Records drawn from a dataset
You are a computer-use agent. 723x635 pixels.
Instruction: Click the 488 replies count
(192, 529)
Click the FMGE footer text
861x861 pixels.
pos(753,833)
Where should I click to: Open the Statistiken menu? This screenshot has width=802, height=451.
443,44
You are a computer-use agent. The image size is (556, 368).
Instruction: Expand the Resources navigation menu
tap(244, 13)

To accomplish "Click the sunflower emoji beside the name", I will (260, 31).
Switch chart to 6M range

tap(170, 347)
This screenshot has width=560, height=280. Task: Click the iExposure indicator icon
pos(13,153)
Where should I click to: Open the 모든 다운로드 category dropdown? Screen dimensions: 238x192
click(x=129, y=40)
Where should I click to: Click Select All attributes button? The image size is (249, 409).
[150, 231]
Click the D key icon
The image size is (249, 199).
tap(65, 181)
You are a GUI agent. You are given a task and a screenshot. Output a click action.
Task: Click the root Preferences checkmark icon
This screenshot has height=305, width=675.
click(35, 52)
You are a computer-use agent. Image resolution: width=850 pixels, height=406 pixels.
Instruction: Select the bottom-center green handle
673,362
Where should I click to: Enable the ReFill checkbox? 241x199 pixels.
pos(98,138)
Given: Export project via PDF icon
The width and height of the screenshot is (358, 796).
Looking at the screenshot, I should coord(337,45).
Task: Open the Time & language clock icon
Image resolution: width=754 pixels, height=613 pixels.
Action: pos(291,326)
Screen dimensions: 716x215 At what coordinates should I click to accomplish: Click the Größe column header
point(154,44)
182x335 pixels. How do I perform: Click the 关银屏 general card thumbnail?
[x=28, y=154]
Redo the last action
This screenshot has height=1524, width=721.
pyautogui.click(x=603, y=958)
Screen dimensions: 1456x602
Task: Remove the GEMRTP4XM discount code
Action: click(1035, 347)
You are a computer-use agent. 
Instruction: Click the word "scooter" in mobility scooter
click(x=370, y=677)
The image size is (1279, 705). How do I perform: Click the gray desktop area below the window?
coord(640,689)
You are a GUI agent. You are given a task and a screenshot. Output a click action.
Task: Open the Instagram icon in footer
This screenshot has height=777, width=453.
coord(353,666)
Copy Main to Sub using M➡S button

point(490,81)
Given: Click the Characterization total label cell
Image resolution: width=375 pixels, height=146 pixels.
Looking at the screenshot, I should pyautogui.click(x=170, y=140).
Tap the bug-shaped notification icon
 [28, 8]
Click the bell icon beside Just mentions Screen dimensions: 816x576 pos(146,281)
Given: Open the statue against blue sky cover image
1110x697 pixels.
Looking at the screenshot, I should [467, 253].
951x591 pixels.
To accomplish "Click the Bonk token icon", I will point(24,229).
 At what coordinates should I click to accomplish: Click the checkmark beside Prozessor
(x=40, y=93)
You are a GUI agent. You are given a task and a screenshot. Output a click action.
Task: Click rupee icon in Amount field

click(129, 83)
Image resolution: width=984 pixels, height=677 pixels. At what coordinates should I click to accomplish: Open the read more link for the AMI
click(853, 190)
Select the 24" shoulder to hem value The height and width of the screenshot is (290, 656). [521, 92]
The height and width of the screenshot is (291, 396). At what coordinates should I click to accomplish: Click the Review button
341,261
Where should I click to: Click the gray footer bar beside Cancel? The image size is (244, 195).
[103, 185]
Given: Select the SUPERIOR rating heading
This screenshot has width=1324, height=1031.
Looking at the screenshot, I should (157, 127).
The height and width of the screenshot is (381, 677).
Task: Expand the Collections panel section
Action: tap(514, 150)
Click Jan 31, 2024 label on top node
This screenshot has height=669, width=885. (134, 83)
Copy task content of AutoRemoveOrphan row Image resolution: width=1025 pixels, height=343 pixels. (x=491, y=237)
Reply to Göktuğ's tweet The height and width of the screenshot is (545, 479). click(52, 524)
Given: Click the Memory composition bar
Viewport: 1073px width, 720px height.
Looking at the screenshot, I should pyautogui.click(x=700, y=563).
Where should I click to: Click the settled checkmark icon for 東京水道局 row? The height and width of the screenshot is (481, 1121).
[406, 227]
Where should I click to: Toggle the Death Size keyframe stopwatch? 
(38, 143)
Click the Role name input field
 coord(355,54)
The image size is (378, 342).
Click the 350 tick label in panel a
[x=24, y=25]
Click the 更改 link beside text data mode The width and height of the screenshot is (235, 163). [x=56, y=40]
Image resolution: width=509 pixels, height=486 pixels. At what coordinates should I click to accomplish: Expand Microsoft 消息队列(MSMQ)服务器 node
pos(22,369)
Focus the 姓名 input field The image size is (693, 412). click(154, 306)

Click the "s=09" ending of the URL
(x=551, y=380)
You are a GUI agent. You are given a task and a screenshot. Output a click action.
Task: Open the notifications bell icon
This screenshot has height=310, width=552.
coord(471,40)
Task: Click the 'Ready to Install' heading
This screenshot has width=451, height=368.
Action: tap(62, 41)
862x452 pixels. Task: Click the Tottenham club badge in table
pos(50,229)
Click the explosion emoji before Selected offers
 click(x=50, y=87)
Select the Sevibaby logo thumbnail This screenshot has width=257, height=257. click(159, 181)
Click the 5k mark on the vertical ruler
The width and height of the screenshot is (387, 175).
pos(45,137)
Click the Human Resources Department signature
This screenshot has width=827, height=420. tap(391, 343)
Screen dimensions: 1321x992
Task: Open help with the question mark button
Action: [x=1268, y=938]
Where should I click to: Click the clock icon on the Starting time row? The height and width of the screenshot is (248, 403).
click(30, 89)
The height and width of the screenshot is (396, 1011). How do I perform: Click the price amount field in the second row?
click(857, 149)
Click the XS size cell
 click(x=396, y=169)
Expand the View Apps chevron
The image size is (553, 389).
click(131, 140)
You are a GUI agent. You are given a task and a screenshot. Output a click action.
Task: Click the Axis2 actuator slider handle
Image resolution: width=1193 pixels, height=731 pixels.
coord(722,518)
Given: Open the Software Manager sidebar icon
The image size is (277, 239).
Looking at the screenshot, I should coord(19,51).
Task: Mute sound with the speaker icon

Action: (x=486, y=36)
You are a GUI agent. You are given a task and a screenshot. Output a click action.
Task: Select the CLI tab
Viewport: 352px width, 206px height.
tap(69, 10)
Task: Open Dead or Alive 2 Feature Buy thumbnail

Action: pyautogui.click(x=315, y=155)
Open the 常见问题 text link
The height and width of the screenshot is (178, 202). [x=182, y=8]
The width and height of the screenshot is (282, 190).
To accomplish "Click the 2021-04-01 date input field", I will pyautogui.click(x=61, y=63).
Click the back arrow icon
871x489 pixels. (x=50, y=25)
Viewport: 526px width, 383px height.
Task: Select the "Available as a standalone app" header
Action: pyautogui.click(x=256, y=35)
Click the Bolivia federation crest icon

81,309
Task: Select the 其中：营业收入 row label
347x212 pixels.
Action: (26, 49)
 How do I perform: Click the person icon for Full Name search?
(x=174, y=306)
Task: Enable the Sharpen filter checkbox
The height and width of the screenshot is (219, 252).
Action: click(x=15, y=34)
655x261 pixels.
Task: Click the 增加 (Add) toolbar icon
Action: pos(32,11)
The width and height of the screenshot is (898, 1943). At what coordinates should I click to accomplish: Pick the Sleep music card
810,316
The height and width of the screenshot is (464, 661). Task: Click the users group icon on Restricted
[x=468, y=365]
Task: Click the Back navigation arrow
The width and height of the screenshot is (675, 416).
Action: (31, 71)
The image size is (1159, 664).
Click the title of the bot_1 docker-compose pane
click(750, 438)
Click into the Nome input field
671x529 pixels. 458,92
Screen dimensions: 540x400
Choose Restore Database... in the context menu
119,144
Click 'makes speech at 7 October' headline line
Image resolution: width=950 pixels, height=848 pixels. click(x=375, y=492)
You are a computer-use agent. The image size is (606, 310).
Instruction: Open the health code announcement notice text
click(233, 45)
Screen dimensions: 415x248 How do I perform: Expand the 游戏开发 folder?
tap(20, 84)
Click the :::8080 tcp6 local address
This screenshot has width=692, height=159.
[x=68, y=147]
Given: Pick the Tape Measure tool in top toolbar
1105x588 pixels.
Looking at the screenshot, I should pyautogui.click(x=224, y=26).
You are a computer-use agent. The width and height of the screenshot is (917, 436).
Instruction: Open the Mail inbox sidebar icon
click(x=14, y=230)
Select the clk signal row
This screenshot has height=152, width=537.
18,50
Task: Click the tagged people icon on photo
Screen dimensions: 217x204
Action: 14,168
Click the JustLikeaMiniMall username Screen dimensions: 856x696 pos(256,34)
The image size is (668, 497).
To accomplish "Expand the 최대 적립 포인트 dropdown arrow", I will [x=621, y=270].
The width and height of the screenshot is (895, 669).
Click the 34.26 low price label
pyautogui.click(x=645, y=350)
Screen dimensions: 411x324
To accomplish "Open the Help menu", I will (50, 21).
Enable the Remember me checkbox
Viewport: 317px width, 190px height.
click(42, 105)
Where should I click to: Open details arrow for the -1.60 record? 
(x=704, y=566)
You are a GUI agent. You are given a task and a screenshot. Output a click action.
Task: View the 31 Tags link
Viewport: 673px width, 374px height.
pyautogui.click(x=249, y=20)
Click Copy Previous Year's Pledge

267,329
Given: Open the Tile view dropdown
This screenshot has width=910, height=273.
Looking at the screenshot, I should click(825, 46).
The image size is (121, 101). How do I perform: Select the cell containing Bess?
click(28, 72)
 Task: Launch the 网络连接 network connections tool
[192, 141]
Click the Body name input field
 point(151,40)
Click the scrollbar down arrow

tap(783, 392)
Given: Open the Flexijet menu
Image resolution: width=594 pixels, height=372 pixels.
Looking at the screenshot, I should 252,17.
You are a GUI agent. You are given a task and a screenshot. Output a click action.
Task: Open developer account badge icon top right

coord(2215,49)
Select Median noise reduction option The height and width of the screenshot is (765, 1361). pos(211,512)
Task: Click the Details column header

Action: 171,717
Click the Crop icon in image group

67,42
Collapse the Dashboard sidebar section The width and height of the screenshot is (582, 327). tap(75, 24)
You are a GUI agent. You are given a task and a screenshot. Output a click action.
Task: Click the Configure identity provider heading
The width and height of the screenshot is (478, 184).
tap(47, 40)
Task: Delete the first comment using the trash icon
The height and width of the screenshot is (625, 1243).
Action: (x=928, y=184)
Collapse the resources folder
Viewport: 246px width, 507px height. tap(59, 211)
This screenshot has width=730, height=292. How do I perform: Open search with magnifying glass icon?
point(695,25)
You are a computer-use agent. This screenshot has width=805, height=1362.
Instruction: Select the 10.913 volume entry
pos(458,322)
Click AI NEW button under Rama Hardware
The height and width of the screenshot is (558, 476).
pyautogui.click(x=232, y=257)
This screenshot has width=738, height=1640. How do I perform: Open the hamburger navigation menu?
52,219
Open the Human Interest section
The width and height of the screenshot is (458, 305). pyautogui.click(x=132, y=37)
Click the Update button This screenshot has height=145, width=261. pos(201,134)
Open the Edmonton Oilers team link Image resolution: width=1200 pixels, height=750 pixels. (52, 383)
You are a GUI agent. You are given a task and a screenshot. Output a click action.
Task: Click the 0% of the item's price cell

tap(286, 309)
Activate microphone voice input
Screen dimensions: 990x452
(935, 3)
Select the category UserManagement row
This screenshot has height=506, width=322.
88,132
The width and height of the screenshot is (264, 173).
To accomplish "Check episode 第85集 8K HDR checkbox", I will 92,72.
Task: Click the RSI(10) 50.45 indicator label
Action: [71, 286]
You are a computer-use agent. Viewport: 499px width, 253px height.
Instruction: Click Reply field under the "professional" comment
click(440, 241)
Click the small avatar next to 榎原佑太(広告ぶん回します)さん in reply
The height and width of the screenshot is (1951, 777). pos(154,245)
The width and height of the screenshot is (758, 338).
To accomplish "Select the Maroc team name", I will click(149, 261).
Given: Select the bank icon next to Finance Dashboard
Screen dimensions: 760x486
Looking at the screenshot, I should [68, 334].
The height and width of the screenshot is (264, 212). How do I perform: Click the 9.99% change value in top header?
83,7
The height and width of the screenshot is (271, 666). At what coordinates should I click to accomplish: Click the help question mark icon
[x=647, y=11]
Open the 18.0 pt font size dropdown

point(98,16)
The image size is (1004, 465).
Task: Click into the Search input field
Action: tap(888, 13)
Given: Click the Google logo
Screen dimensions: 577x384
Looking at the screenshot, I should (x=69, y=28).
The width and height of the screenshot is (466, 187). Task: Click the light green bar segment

▸ Action item
When the line with "Task: Click the Configure" is reached in the data above, begin copying, and stop after the line with "Open the Edmonton"; copy each line exactly, both ends included.

▸ Output for this exercise
Task: Click the Configure identity provider heading
The width and height of the screenshot is (478, 184).
tap(47, 40)
Task: Delete the first comment using the trash icon
The height and width of the screenshot is (625, 1243).
Action: (x=928, y=184)
Collapse the resources folder
Viewport: 246px width, 507px height. tap(59, 211)
This screenshot has width=730, height=292. How do I perform: Open search with magnifying glass icon?
point(695,25)
You are a computer-use agent. This screenshot has width=805, height=1362.
Instruction: Select the 10.913 volume entry
pos(458,322)
Click AI NEW button under Rama Hardware
The height and width of the screenshot is (558, 476).
pyautogui.click(x=232, y=257)
This screenshot has width=738, height=1640. How do I perform: Open the hamburger navigation menu?
52,219
Open the Human Interest section
The width and height of the screenshot is (458, 305). pyautogui.click(x=132, y=37)
Click the Update button This screenshot has height=145, width=261. pos(201,134)
Open the Edmonton Oilers team link Image resolution: width=1200 pixels, height=750 pixels. (52, 383)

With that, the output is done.